Koko, London 19/04/07
Camera Obscura - Koko, London
(Thursday April 26, 2007 3:13 PM )
Gig played on 19/04/07
What would John Peel make of the 2007 music scene were he still alive, wonders Yahoo! Music? Can you imagine him championing the barely there "new rave" movement? How would he approach next month's interstellar bleep-funk Foals and Battles double bill in London? Perhaps he'd travel to the Scala in the back of a mathematical equation? Or maybe he'd rather journey home on a train from Liverpool Street, roaring through the Essex countryside towards Ipswich and his Pig with a blast of Camera Obscura?
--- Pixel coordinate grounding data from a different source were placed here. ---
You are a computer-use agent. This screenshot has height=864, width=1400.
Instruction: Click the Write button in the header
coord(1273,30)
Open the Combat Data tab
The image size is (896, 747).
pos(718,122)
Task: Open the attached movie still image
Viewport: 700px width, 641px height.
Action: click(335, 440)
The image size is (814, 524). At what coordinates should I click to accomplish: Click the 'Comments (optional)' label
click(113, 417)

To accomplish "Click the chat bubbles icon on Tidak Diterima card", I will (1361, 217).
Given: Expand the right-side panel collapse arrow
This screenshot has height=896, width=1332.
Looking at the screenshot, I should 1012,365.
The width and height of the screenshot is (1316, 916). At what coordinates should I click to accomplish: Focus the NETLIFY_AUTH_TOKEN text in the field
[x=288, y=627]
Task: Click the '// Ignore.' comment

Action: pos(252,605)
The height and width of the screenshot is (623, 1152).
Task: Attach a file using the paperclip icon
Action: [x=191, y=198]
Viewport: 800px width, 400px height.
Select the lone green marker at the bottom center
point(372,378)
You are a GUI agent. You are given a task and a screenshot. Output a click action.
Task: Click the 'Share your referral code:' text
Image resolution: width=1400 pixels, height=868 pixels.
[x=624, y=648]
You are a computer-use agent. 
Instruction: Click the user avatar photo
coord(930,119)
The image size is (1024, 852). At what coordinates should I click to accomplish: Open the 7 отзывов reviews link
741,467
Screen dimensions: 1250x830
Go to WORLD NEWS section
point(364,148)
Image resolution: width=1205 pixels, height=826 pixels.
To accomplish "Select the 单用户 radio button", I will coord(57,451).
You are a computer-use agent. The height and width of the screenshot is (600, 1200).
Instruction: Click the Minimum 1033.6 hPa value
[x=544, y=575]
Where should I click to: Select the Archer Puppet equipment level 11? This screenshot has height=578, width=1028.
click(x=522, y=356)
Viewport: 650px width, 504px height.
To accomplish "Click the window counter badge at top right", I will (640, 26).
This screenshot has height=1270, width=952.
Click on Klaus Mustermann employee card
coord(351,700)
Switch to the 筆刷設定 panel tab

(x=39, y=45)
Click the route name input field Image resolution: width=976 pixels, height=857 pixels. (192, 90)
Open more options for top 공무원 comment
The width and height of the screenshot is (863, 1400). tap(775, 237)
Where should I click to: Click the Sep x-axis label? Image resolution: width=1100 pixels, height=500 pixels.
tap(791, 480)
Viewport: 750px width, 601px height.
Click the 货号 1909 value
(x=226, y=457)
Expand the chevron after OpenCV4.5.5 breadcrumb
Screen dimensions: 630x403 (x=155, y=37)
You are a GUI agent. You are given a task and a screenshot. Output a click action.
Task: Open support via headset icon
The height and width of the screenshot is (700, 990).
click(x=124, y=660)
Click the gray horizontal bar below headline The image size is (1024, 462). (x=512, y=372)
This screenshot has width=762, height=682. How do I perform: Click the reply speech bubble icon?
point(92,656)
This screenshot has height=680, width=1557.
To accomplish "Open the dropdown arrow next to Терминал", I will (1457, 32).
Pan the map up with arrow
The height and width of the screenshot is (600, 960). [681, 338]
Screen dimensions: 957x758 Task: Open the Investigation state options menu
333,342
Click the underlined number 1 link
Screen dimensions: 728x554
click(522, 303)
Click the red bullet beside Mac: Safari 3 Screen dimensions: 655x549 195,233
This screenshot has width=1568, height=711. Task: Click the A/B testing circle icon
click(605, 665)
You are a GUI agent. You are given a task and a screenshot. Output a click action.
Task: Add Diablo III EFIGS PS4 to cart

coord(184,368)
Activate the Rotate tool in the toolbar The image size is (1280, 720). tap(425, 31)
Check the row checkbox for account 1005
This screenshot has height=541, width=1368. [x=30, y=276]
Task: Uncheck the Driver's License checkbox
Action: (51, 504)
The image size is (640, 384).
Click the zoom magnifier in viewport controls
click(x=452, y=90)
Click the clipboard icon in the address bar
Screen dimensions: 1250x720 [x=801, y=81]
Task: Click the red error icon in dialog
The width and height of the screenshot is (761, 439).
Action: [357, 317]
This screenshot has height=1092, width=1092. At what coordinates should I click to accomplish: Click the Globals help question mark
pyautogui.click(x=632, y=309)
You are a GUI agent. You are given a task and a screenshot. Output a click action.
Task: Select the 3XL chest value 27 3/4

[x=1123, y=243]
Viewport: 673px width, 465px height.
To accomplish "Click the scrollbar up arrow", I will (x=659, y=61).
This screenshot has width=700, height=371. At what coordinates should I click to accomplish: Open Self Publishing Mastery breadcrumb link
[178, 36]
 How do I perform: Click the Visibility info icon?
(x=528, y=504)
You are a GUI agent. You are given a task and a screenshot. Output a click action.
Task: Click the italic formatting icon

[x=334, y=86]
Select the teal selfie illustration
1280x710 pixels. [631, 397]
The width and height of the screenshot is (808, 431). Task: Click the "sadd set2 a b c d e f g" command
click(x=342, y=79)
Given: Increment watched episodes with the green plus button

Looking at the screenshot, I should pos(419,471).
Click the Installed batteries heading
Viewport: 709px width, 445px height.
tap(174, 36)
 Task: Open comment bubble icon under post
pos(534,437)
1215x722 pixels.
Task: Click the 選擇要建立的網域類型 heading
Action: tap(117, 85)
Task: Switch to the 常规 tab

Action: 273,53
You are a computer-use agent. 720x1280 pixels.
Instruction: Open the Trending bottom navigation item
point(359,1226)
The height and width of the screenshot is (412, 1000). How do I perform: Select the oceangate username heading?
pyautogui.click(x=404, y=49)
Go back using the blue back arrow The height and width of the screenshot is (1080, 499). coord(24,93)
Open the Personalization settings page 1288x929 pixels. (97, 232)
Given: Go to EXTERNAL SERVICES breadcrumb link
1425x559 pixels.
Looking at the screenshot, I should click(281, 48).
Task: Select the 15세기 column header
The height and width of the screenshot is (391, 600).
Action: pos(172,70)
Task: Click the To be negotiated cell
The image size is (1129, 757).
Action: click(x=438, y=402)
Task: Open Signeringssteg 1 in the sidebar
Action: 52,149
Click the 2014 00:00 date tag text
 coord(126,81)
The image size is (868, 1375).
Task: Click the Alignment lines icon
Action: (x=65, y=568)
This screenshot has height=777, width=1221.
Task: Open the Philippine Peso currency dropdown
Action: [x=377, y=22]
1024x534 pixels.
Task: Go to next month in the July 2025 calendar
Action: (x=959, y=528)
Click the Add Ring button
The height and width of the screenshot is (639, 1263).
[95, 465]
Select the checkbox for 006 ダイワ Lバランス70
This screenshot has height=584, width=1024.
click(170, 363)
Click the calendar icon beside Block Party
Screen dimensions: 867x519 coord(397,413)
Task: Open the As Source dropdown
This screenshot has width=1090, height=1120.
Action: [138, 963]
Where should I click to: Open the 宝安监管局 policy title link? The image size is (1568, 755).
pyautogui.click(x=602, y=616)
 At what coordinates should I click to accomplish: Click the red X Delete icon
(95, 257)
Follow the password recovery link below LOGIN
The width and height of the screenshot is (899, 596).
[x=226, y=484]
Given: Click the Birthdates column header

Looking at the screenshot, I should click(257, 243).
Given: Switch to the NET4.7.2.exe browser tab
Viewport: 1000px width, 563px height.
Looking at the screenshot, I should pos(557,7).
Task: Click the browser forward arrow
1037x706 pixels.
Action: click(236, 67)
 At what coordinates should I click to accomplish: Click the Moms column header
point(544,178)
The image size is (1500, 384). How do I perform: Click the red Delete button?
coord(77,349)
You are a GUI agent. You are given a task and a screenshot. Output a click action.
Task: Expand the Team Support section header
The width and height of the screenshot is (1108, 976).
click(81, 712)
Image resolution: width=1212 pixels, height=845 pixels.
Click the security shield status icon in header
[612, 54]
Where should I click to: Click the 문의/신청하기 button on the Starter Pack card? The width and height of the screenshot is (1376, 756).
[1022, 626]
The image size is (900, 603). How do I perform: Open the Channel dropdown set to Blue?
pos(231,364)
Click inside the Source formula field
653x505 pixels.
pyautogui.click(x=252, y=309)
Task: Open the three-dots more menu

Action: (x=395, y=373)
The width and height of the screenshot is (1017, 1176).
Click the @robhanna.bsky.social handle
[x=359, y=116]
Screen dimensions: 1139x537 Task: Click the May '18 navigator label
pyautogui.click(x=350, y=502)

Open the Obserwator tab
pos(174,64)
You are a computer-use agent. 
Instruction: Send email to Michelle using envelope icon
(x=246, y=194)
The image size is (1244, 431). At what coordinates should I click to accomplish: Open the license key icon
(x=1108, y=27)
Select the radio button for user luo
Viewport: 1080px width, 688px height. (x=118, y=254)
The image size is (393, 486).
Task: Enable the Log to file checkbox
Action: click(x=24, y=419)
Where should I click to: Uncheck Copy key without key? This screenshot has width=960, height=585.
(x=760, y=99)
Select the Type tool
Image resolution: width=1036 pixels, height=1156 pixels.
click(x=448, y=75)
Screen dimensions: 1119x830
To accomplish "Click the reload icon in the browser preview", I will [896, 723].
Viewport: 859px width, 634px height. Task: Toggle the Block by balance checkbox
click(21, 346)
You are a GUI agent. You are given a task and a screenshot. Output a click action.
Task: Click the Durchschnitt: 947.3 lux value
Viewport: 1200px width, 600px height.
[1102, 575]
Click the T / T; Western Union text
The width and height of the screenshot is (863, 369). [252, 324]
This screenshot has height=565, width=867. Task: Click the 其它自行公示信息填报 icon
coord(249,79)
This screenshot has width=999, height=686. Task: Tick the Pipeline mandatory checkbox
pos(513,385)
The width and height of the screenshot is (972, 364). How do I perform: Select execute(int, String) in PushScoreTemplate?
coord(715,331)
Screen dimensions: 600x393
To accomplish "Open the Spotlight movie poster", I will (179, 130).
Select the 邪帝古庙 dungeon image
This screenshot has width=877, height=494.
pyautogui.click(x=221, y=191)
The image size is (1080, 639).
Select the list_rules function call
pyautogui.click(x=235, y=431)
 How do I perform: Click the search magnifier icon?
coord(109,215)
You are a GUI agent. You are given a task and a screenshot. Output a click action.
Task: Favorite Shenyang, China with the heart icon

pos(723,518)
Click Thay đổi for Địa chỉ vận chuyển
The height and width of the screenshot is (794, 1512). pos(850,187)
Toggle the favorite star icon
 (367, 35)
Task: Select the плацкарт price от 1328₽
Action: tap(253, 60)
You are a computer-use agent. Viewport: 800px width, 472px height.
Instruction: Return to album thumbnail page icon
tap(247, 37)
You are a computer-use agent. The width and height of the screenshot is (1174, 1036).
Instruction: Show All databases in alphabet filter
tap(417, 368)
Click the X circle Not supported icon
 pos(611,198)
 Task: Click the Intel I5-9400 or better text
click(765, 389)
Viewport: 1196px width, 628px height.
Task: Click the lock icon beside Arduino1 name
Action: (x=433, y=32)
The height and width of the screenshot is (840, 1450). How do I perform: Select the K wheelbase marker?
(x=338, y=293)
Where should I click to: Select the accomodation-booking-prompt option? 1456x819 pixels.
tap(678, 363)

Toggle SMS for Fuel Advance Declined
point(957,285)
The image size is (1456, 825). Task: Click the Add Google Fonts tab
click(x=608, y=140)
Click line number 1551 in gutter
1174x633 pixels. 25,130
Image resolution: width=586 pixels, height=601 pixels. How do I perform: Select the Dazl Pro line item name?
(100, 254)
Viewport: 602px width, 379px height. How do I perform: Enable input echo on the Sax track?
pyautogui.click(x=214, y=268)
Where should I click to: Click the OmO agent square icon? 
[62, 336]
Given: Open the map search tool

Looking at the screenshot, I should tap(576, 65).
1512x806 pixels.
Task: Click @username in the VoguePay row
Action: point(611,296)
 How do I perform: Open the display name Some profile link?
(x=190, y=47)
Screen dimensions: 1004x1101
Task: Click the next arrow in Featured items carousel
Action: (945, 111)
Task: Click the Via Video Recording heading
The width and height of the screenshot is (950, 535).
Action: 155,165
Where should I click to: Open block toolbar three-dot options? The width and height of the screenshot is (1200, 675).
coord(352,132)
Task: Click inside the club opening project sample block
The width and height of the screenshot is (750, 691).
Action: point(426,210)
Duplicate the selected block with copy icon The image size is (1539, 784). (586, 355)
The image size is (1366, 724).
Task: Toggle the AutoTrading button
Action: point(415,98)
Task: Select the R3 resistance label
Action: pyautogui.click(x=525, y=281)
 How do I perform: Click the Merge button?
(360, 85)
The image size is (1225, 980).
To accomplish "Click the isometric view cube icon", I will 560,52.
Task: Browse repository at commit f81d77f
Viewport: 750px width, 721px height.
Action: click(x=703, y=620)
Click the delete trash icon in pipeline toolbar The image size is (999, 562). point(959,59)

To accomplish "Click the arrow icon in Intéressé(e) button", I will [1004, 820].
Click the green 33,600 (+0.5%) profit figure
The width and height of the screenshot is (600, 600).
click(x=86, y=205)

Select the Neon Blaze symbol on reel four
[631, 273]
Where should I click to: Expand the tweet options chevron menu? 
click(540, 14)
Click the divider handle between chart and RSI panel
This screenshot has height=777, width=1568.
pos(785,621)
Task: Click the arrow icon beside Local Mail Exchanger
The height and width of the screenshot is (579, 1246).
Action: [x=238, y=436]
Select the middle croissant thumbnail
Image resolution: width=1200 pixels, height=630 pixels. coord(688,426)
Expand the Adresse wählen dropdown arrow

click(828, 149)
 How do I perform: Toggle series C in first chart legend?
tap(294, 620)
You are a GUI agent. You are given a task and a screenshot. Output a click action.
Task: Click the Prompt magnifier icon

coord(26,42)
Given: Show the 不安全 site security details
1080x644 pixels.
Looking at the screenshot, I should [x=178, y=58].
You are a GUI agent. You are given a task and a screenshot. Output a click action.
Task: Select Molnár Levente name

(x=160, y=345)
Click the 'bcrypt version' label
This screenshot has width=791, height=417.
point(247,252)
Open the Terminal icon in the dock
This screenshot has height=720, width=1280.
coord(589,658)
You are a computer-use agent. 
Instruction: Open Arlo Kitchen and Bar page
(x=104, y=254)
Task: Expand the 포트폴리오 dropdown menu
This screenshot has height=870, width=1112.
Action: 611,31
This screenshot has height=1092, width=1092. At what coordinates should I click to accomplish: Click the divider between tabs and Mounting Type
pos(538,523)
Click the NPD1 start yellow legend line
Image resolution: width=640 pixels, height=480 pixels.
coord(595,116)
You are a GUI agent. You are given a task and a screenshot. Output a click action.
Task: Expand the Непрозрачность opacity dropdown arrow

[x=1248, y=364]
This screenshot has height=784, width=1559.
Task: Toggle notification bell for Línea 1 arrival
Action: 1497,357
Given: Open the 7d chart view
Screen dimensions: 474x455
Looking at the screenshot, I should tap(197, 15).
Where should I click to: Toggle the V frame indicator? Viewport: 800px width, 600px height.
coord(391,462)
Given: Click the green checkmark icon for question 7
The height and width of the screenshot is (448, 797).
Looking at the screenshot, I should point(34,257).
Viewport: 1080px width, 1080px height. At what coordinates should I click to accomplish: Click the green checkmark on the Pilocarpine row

Peel was, famously, an enormous fan of the incomparably fey Scottish indie stars. And it's a terrible shame he passed away without, presumably, experiencing surely their defining moment. In fact, "Lloyd I'm Ready To Be Heartbroken" is easily one of 2006's greatest pop moments and perhaps the reason Camera Obscura have swollen the ranks of their fanbase to tonight's extent. So it is that we find ourselves in the charming environs of Koko, as that very song throws its rainbow of Spector "Wall Of Sound" colour into the air, towards the sparkle of what looks like the world's biggest glitter ball.
This evening the swooning six-piece do themselves no favours in defying the clichés such a band inevitably attracts. And why should they? Camera Obscura come from a tradition of dreamy, ornate, bookish over the border guitar bands, as quintessentially formed as Iceland's Sigur Ros or New York's The Rapture. Elegantly forlorn singer Tracyanne Campbell, looking very much like an unfulfilled school teacher, could surely stand-in with Belle & Sebastian, The Delgados or My Latest Novel at a moments notice. Arab Strap, admittedly, might be a bit of a push.
It's during the disarming "Country Mile", when Campbell yearns "the singer in the band made me want to cry", before revealing "I don't believe in true love anyway", that all this coalesces. And it's utterly beautiful. Not that this group are incapable of kicking in and putting on a show to escape all the lonesome, doomy romance. Lush opener "Come Back Margaret" moves stridently beyond the hand-claps, while new single "Tears For Affairs" is all enveloping harmonies and that essential instrument of wist - the trumpet.
However, with the dashing "Let's Get Out Of This Country", "Lloyd I'm Ready To Heartbroken" and "If Looks Could Kill" we really let our hair down. Across these songs there are vaguely punishing drums, a muddled "mash-up" of Paul Simon's "You Can Call Me Al", enough tambourine action to induce a badly sprained wrist and, most amazingly, a twin percussive attack that sees Campbell thrashing a cymbal in the style of fellow countrymen the Beta Band. And as Koko is filled with rapturous applause, following a show-stopping cover of Abba's "Super Trooper", we can only conclude that John Peel would surely have missed the last train for this.